Ян Беверен озабоченно и растерянно поглядел на свою руку, которая давно уже была снова годна для садовых работ, а я подумал: надо же, а я и не знал, что «конечность» женского рода. И еще я подумал: кажется, пронесло, но все же укол Рудлофу я сделал не зря.

Тут заговорил гауптштурмфюрер:

— Вернемся к делу, солдат. Вашего слова мне достаточно, ясно, что с теми, за стеной, вы ничего общего не имеете. Но на мой старомодный вкус вы слишком мало или совсем ничего общего не имеете и о теми, кто находится внутри этих стен. Ваше отношение к некоторым личностям я вполне разделяю.
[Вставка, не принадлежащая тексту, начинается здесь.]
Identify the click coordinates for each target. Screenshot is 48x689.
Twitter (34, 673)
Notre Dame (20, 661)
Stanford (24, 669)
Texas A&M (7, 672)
Можете не жаловать безнравственную скотину газовщика, точно так же и почтаря, забившего польскую девушку из-за своих штанов после того, как он не упускал случая залезть к ней в ее собственные, — этих я не защищаю. При других обстоятельствах не стал бы защищать и еще кое-кого. Но нынешние обстоятельства, как их изящно называет господин Лунденбройх, — обстоятельства содружества поневоле, недобровольного союза. Отпадение одного или другого означает начало разложения. Так не годится, солдат. Вы сторонитесь Рудлофа, потому что он был в гестапо. И что из этого следует? Что Лунденбройх должен сторониться меня, потому что мы совершенно разного мнения о двадцатом июля. А я — сторониться Беверена, потому что он — из «Мертвой головы» и служил в Аушвице, хотя бы и садовником, а я всегда был фронтовиком. Беверен же не захочет знаться с Гейсслером, потому что Гейсслер служил в Треблинке, а у них там не было ни одной тюльпановой рабатки. Генерал Эйзенштек и генерал-майор Нетцдорф должны разойтись, их разделяет проблема бумаги. Железнодорожный советник, который так хорошо говорит по-английски, не признает газовщика и почтовика за то, что они собственноручно отправили на тот свет лиц польской национальности, сам он отправлял их только по железной дороге, да и то письменно. Так не пойдет, солдат.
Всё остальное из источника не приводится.